三阴性乳腺癌（Triple Negative Breast Cancer, TNBC）约占乳腺癌病理类型的15%-23.8%，但在所有乳腺癌亚型中恶性程度最高、临床治疗效果最差。申请人通过定量蛋白质组学技术，发现脂质代谢网络在TNBC进程中被激活。由于脂质结构复杂多样、脂质分析手段和数据库建立的滞后，导致癌症相关的脂质代谢网络和功能调控尚未完全阐明。本项目基于申请人前期建立的脂质组学方法，选取TNBC临床标本为研究对象，共鉴定到1556种脂质分子；癌与癌旁组织相比，含C16:0磷脂的比例显著降低。本项目拟研究棕榈酸处理对MDA-MB-231细胞增殖和侵袭能力的影响，明确棕榈酸喂食对裸鼠体内肿瘤生长和转移的影响。进一步探讨棕榈酸对癌细胞能量代谢和内质网应激等信号通路的调控作用，阐明棕榈酸发挥抑癌作用的分子机制，为TNBC分型标志物和干预治疗靶点的开发提供重要的理论基础和实验依据。

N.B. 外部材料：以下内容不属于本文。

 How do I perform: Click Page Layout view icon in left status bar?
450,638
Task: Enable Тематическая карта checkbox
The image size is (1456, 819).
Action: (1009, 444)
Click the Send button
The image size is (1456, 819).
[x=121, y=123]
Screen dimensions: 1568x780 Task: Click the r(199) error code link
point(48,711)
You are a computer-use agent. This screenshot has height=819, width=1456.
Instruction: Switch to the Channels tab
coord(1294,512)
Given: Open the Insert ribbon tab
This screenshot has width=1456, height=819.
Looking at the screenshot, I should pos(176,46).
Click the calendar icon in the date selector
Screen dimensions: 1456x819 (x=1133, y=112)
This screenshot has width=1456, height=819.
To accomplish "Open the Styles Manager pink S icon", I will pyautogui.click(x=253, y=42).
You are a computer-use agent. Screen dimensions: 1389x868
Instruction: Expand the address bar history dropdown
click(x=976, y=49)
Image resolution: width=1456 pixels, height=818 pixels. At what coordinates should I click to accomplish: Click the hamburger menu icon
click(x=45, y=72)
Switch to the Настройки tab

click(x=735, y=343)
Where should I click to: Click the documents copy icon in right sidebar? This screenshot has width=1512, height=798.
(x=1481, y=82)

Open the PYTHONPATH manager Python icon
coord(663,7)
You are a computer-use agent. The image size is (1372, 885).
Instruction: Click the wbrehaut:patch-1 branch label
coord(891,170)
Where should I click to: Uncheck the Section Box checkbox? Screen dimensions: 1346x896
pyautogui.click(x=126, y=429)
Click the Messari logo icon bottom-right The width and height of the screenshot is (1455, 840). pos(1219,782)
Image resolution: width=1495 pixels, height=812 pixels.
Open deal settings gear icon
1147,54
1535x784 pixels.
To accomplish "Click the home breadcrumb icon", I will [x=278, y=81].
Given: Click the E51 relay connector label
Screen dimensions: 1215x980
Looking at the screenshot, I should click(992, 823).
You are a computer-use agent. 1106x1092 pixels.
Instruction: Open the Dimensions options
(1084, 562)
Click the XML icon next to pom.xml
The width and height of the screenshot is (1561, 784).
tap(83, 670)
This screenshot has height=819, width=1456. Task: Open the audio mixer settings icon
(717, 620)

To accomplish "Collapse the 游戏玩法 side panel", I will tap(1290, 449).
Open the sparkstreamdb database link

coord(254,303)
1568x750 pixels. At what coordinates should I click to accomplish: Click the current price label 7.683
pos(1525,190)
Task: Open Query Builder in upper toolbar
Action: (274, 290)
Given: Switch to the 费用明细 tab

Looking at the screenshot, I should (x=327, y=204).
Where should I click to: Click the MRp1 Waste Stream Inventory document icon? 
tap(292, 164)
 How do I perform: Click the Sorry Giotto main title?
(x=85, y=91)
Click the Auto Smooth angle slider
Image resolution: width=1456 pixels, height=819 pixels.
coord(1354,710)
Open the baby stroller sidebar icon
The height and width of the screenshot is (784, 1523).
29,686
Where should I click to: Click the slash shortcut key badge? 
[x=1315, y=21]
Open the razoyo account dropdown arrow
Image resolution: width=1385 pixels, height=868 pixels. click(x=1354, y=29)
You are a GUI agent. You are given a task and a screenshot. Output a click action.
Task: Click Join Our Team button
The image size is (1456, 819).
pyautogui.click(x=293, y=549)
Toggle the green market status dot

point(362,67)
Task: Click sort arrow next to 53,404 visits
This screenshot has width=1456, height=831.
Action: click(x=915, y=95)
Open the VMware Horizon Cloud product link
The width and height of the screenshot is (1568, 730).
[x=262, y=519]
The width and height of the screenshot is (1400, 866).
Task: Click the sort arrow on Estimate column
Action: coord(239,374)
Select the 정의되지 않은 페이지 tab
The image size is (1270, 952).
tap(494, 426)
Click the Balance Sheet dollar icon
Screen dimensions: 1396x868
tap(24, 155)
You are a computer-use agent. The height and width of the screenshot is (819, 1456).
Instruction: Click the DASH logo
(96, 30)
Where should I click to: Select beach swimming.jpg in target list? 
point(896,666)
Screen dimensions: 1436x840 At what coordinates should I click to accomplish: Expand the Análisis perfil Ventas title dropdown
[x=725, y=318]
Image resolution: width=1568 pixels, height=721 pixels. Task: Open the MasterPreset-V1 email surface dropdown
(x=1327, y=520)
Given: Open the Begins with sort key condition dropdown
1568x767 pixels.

三阴性乳腺癌（Triple Negative Breast Cancer, TNBC）是一种高度异质性疾病，其临床病程比其他亚型的乳腺癌更具侵略性。项目组已经顺利完成了项目的既定目标，对TNBC患者癌和对应的癌旁组织标本进行了包括蛋白质组学和脂质组学的整合性分析，共发表标注受本项目资助的SCI论文3篇（第一标注2篇）。.通过iTRAQ标记偶联LC-MS/MS方法，定性和定量分析人TNBC癌和癌旁组织蛋白表达谱。共鉴定并定量到5,401个独特的非冗余蛋白质。组织学分级为I-II级TNBC患者，癌组织相比对应的癌旁组织，845个蛋白质发生显著变化，其中304个蛋白表达量上调，541个蛋白表达量下调。与此同时，对于组织学分级III级TNBC患者，358个蛋白表达升高，651个蛋白表达降低。与癌旁组织相比，各种信号传导通路和代谢过程在TNBC癌组织中被激活，包括PPAR通路、PI3K-Akt通路、一碳代谢过程、氨基酸合成和脂质代谢过程。死亡受体信号在I-II级TNBC中被显着激活，但在III级TNBC中被显着抑制。蛋白质印迹实验验证了TNBC患者临床标本中CYCS、HMGA1和XIAP的表达水平。进一步，通过LC-MS/MS非靶向脂质组学方法，选取55对不同组织学分级的TNBC癌组织和对应的癌旁组织，在正离子模式，有14097个特征峰被保留，其中已知代谢物1233个；在负离子模式，有10841个特征峰被保留，其中已知代谢物870个。我们分析了TNBC癌组织和癌旁组织中发生的系统性脂质组学改变，主成分分析揭示组学数据聚类为两个不同的簇：簇 1 是癌旁组织组，簇 2 是癌组织组。.综上，蛋白质组学联用脂质组学分析方法有助于阐明不同组织学分级TNBC癌和癌旁组织中潜在分子特征、信号通路、调节网络和特征差异进行了精确定量，为TNBC准确的亚型分类和治疗靶标研究提供重要信息。